I find myself very confused by all this, and I suspect I must be missing something very important, and I am hoping someone (Greg?) can set me straight. 

  Let's just consider the classic case n=3, so we are projecting from the 2-sphere S onto its projection on the $x$-axis, i.e., the interval $I = [-1,1]$ using the map $(x,y,z) \mapsto x$.

  The Archimedes projection that has been mentioned several times is very different---it is the projection of S to the right circular cylinder  C tangent to the sphere along its equator. I agree that this is measure (i.e., area) preserving. (Who am I to argue with Archimedes?)  On the other hand, the projection mentioned by the OP is dimension reducing so we seem to be comparing the area of a region with length of its projection.
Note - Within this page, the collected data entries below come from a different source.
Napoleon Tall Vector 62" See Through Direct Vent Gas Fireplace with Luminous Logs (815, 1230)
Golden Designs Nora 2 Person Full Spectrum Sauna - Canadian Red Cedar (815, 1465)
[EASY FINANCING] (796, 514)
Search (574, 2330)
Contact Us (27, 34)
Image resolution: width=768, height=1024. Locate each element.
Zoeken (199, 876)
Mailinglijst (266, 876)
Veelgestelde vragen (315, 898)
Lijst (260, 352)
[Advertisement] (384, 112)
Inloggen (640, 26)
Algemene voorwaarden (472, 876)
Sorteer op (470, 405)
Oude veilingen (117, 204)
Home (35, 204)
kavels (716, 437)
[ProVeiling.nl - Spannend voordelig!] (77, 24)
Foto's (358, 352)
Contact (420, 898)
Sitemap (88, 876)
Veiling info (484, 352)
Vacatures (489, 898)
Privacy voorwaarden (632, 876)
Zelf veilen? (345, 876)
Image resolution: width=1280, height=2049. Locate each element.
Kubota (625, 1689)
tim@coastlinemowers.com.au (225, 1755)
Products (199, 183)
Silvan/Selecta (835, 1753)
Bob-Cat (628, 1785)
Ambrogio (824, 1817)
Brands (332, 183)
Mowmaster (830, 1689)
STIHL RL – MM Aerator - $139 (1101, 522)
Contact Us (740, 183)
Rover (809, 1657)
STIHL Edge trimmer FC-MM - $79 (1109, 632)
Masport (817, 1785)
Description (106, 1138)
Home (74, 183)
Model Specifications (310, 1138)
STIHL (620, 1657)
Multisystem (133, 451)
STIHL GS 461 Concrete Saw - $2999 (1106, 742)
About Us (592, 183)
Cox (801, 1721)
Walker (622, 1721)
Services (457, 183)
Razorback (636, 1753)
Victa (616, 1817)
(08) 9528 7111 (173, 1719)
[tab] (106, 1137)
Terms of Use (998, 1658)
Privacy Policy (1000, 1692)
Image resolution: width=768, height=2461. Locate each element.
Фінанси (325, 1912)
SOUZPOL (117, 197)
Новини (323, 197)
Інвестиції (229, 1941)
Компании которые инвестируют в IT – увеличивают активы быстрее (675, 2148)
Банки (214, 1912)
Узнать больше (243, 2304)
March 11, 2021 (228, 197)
  Now the projection of S onto I can't be measure preserving can it? First of all it doesn't seem to be dimensionally correct. Consider for example a small spherical cap of radius $r$ centered at $(0,0,1)$. To first order its area is $\pi r^2$. However, its projection is the interval $[-r,r]$ which has length $2r$. How can these quantities be proportional? Even worse, if we apply a rotation, the area of the spherical cap stays constant, but the area of its projection varies wildly.

  It sounds to me like I must be somehow misinterpreting the original question, but I haven't been able to re-interpret it in a way consistent with its wording.